This (let’s be kind) undemanding Netflix biff-bang-wallop from a reliable action director will share academic footnotes, though probably little more, with Carol Reed’s 1947 classic Odd Man Out. Contrary to legend, scenes from that film were not actually shot in Belfast’s Crown Liquor Saloon, but the Victorian gem was re-created for the shoot at Denham Film Studios. Both the actual exterior and the interior are conspicuously visible in Lift. It has somehow been moved to Belgium, but Kevin Hart and Gugu Mbatha-Raw are in the Crown all right. ‘Bout ye!

Making much use of the city’s Harbour Studios, Lift is precisely the class of mediocre fun F Gary Gray – director of The Fate of the Furious, and Law Abiding Citizen – has made his own over the past few decades. It is one of those heist movies that print everyone’s designated duty over their headshots in the opening minutes. So Hart is “The Boss”. Someone else is “The Pilot”. Inevitably in the current age, some poor sod – the one who spends the film staring at a progress bar – will be dubbed “The Hacker”.

I can’t recall if Mbatha-Raw (who really should be above this stuff) has a moniker, but, if you’re interested, she plays an Interpol agent who persuades Hart’s crew to, ahem, lift a large sum of gold from an aeroplane bound for evil Jean Reno’s vulgar mansion.

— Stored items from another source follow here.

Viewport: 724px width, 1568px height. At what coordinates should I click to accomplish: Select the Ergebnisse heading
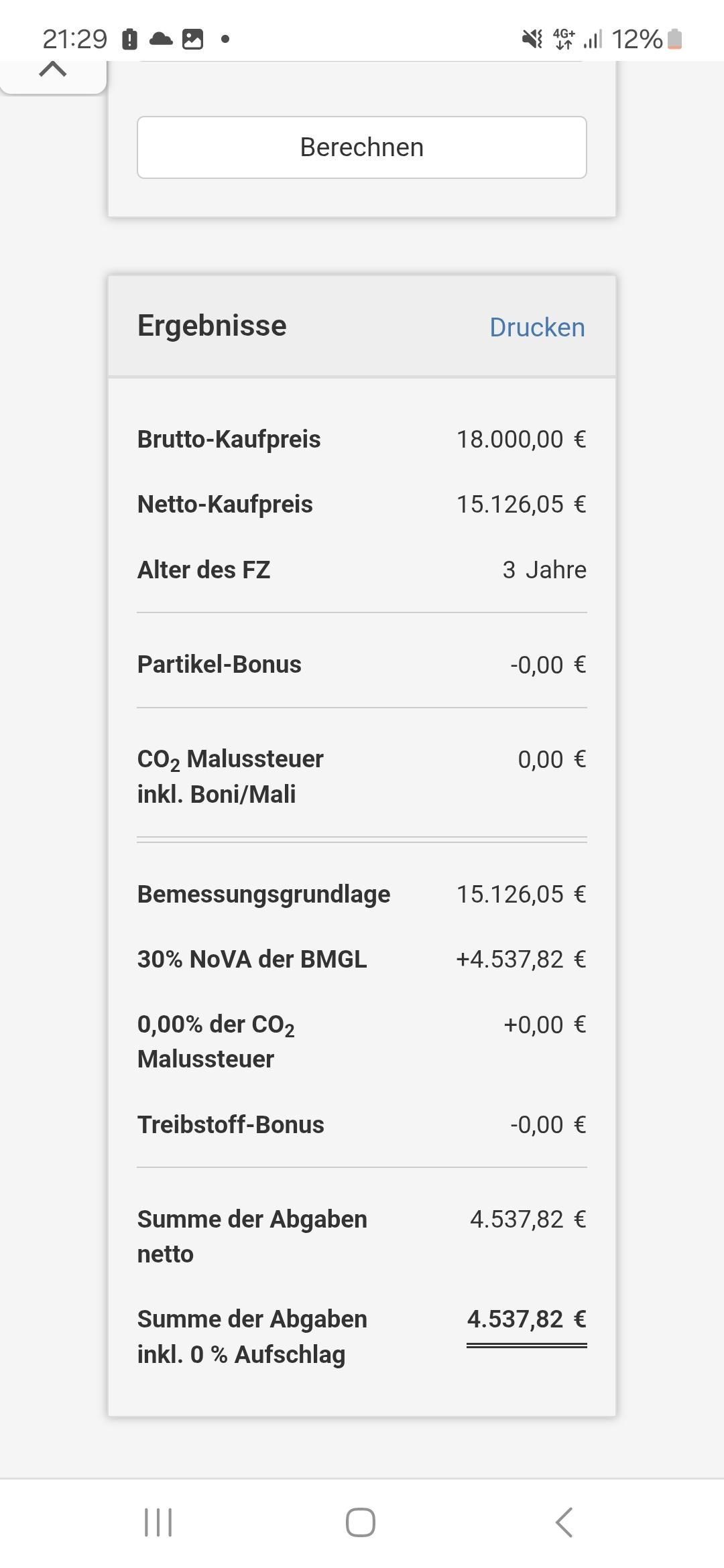pos(212,326)
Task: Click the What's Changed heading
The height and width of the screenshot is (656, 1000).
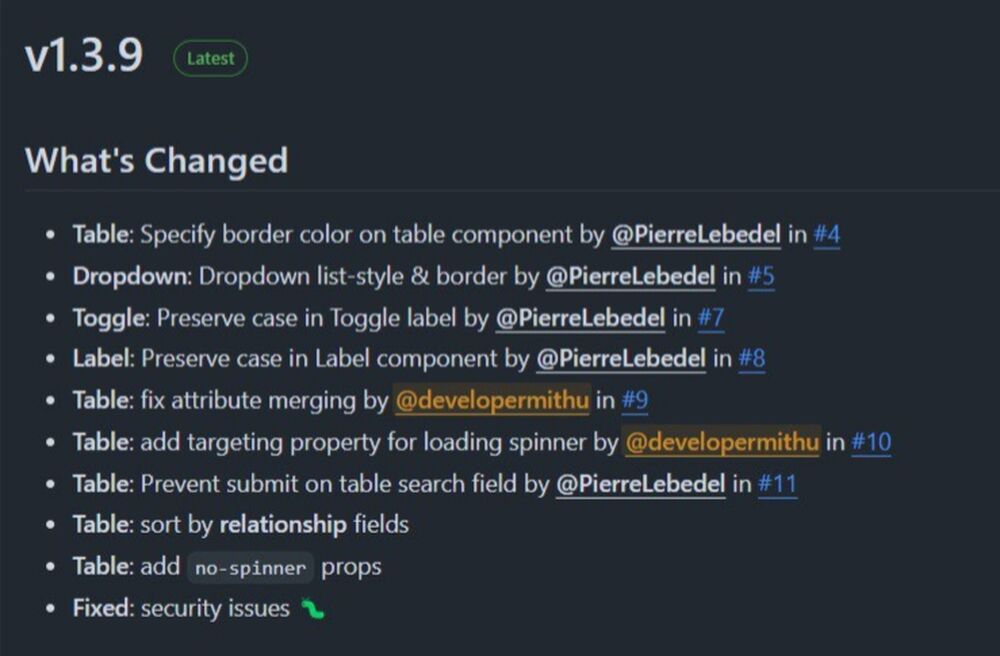Action: click(156, 160)
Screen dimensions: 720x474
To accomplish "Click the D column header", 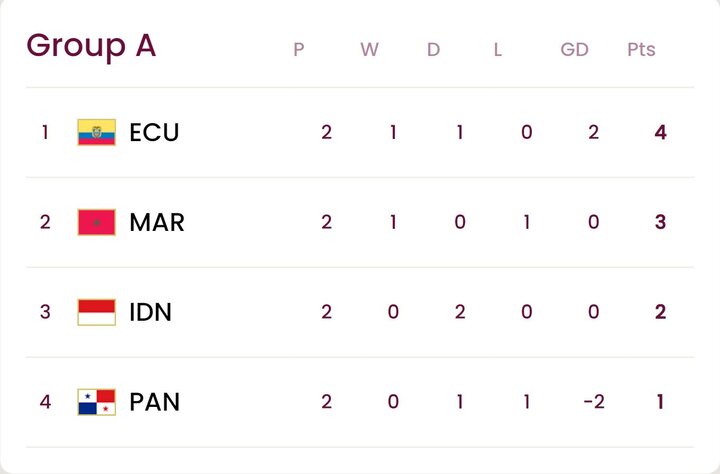I will tap(433, 49).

Apparently not satisfied with dear old Belfast – Donegall Place not grand enough, F Gary? – the film-makers move the characters from Venice to London to Tuscany as the tedious plan comes together. The thing is far too reliant on boring CGI. Nobody has anything approaching a personality. The attempts to get us interested in fictional NFT art are no more successful than the international cabal of idiots’ efforts to draw us to the real thing.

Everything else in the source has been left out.